** EXERCISE REQUIREMENTS **
Only the lines from the one containing "The image size is (1977, 785)." through the end of the entries are wanted, retyped exactly and without pictures.
[[ PROVIDED MATERIAL open ]]
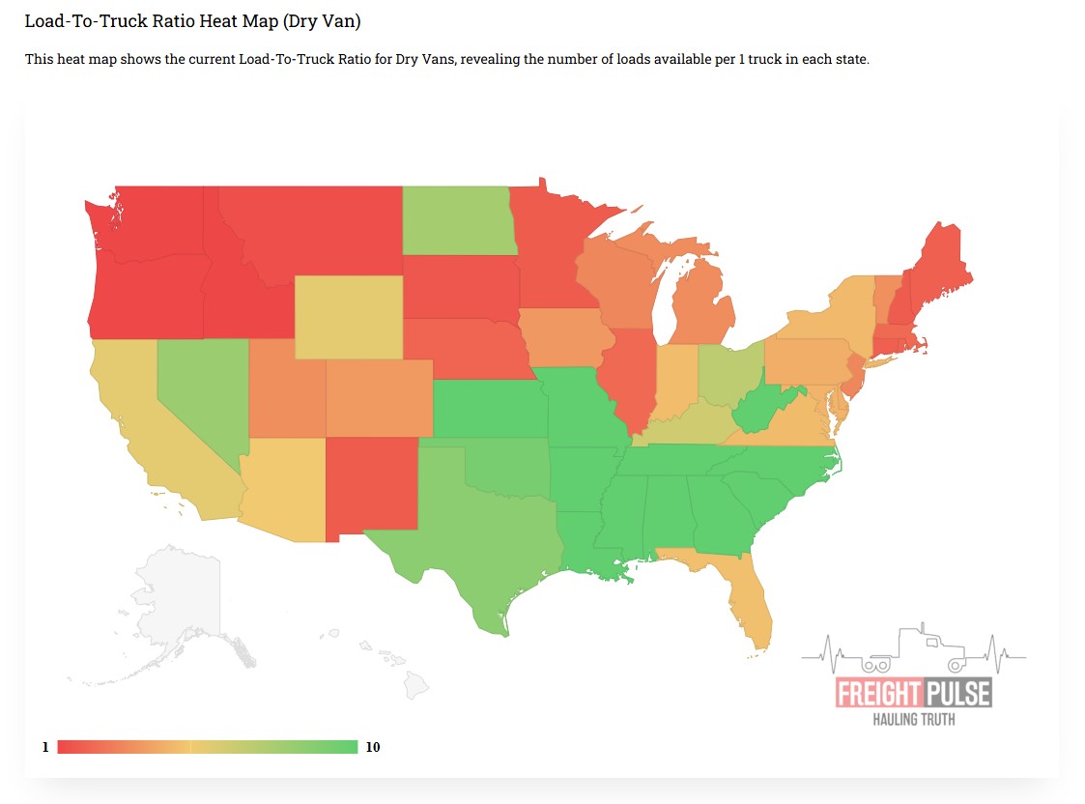Screen dimensions: 1085x804
Task: Click the green Kansas state
Action: (488, 408)
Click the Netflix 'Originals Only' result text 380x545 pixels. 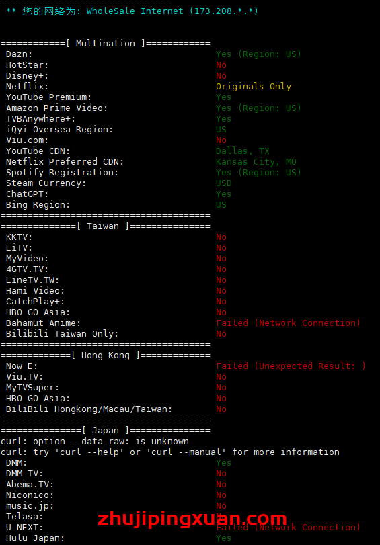click(254, 87)
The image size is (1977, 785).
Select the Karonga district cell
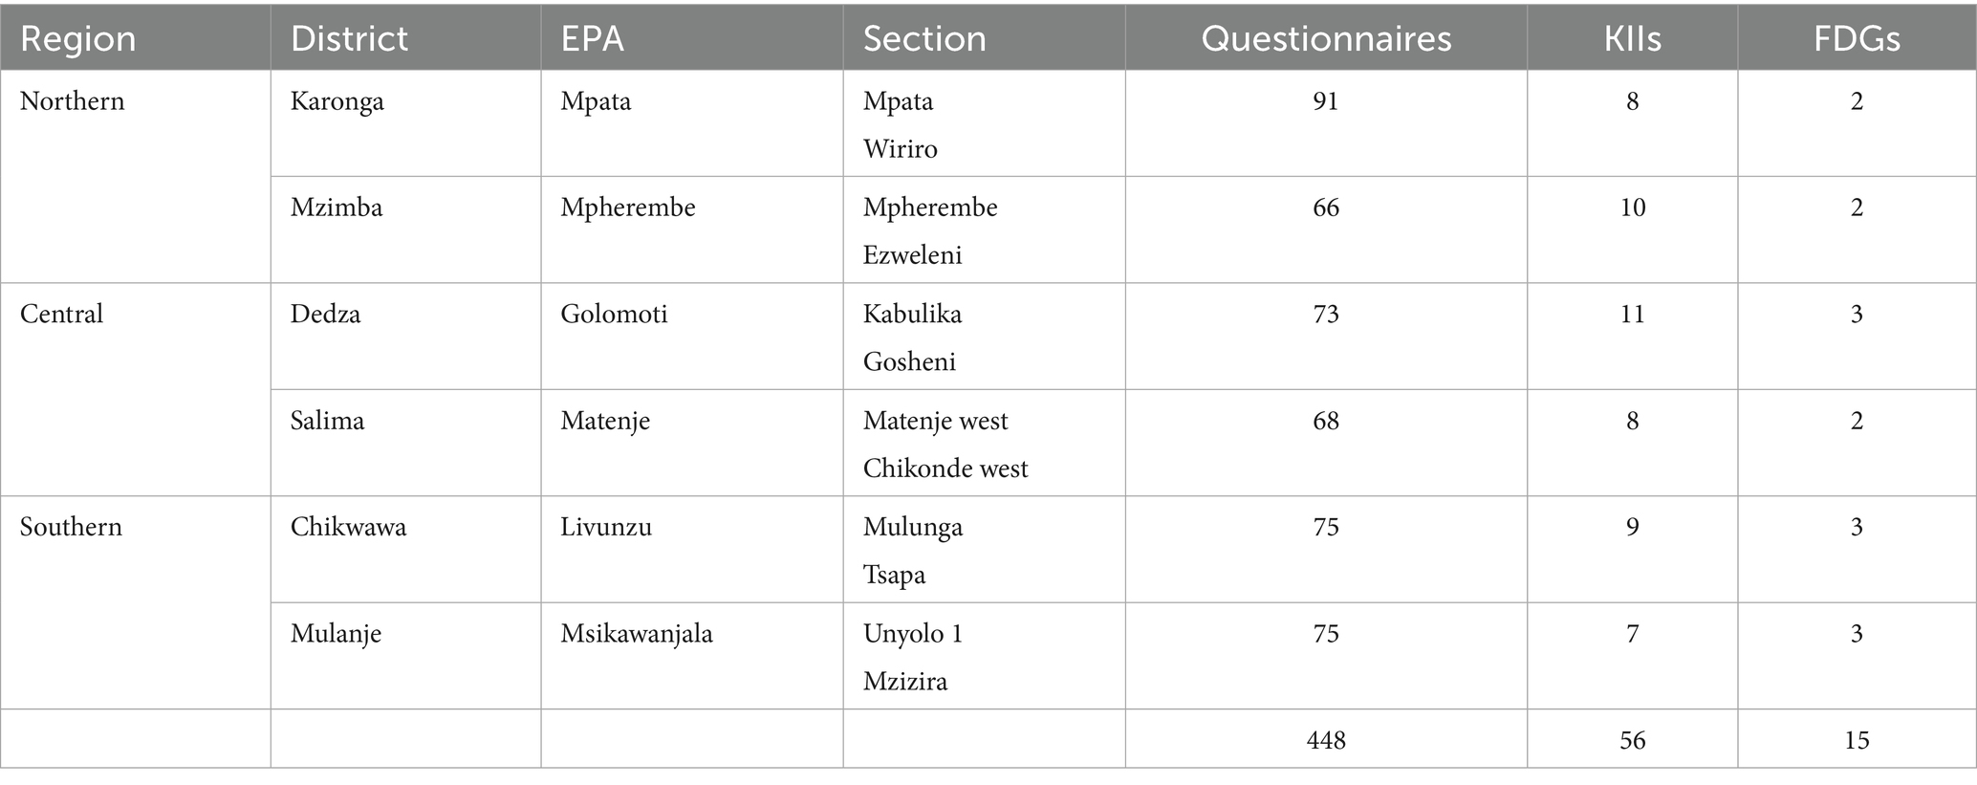pos(337,101)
[[ PROVIDED MATERIAL closed ]]
** RESULT FOR THIS TASK **
The image size is (1977, 785).
Select the Karonga district cell
pos(337,101)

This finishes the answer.